Le fond de l’air a quelque chose d’un rythme qui galope. Cet été fait l’effet d’un paysage ouvert, avec ses proportions de liberté, de solitude, de sérénité et d’angoisse. Même la mort a le visage gai. On en parlait encore l’autre jour, c’était dans l’odeur des grillades au pied de la cathédrale, je décrivais joyeusement à mon ami combien la mort, ces temps-ci, a bonne mine. « Elle a l’énergie pour être violente. » Il demandait : pourquoi la mort devrait-elle être violente ? Je répondais : c’est tout ce qui console les lâches.

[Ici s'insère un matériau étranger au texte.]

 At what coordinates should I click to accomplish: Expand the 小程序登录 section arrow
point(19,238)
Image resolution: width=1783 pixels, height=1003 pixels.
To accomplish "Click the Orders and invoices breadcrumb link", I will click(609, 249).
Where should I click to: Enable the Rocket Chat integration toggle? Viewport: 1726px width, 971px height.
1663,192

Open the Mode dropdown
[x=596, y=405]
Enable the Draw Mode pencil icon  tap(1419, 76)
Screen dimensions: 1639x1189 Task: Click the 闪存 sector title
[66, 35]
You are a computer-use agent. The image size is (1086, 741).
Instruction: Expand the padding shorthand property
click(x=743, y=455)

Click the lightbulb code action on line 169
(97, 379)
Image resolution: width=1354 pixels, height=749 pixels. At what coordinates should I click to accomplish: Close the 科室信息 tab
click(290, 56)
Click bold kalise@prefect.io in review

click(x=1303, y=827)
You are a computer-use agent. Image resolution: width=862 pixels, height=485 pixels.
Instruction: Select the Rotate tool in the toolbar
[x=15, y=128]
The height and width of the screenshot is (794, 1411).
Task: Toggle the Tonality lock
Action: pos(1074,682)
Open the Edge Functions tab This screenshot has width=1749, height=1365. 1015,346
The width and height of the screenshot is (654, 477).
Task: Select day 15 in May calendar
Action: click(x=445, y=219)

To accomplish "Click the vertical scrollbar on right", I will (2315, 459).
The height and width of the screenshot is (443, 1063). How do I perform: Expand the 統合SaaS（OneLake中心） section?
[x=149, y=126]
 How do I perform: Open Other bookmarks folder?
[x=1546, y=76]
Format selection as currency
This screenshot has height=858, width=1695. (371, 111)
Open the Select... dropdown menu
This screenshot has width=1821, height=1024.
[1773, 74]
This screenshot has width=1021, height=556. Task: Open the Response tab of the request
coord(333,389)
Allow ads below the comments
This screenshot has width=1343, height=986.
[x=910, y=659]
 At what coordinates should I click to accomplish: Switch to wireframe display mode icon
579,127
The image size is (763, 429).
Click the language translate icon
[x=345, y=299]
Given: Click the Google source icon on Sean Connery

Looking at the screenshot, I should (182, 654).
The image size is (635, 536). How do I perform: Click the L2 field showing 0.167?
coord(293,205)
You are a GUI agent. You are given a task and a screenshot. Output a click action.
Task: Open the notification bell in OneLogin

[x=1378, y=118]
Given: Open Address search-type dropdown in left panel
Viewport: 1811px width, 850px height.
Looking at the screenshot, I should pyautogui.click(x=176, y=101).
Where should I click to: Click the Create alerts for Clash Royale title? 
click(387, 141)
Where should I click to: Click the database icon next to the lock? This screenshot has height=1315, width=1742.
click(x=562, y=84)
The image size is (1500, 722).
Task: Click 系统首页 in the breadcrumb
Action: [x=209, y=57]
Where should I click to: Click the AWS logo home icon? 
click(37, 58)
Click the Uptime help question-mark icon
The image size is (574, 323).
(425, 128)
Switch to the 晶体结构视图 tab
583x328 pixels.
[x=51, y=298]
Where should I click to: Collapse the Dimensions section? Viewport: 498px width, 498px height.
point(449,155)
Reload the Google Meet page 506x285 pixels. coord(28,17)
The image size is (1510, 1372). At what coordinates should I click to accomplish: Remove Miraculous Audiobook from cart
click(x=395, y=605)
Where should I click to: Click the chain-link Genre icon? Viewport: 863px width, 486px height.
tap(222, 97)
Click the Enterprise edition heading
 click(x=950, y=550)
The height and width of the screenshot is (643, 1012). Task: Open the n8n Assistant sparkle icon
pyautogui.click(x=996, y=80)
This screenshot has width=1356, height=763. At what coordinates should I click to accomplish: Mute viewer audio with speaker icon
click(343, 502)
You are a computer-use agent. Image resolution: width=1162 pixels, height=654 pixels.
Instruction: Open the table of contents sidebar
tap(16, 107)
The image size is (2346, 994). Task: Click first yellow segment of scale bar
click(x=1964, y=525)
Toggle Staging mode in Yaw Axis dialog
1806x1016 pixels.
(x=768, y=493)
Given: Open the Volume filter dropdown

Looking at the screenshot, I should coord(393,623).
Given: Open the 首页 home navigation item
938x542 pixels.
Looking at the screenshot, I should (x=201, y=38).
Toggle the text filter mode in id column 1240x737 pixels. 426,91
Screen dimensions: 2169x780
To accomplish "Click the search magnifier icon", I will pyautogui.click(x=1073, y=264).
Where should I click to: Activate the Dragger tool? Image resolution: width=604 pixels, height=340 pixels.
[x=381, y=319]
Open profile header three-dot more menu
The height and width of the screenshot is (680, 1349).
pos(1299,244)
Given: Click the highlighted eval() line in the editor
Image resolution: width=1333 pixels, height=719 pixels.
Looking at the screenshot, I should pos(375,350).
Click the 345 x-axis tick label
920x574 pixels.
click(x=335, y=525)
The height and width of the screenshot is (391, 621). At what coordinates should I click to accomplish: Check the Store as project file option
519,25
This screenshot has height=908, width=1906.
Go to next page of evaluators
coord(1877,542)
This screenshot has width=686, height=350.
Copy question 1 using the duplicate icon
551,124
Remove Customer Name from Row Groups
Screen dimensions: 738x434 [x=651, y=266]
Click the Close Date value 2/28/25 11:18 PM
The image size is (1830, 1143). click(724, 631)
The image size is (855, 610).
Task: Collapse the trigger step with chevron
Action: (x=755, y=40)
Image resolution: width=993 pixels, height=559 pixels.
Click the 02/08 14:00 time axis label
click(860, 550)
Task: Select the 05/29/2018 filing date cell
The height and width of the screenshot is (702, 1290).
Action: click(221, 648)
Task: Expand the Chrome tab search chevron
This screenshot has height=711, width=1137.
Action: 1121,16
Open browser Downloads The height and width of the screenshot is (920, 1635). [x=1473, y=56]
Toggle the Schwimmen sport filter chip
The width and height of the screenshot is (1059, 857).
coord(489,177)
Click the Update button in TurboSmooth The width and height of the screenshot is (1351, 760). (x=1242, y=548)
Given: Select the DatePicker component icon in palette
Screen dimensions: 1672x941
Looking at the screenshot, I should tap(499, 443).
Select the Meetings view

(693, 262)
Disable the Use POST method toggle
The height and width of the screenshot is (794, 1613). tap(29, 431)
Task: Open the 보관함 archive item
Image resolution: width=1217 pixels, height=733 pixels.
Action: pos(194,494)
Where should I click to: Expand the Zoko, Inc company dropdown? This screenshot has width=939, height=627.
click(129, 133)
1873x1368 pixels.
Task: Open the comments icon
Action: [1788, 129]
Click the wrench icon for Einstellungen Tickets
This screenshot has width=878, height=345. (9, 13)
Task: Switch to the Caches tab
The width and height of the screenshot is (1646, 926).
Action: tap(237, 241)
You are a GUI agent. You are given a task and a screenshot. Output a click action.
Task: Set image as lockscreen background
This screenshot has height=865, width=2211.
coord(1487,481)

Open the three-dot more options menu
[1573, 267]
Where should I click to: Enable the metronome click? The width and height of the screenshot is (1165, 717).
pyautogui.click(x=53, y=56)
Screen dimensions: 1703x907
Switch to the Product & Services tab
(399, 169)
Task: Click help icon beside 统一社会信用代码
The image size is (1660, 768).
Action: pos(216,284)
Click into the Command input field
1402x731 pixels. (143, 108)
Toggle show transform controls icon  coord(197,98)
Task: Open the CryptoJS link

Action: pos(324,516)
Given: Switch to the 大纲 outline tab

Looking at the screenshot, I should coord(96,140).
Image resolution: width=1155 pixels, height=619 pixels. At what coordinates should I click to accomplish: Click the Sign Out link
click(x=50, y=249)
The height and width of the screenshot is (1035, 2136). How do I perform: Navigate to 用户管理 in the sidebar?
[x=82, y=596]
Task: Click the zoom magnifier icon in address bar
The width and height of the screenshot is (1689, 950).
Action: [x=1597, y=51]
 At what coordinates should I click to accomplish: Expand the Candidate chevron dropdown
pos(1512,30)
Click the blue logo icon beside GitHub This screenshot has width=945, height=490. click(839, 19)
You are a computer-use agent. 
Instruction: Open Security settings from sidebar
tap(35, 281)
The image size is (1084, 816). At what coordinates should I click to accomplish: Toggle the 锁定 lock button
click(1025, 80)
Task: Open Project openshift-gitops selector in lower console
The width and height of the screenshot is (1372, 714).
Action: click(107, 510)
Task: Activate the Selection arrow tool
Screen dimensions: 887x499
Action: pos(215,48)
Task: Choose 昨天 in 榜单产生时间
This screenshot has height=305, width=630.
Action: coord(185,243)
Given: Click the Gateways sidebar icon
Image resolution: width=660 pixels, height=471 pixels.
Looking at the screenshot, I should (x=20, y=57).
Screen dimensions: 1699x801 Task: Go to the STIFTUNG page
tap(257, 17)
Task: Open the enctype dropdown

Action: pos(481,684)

Plus tard, j’ai regardé dans le soleil du soir ces gens tièdes et heureux, un verre de vin à la main, leurs lunettes reflétant la place du marché aux pavés luisants. Et je me suis sentie lointaine, montée dans la même barque qu’eux mais prête à passer dessus bord, je me suis sentie seule parmi tous devant un grand pays superbe. Ils étaient là, il n’y avait pourtant personne. Je ne les ai pas moins aimés, en cet instant, qu’une famille qu’on perd.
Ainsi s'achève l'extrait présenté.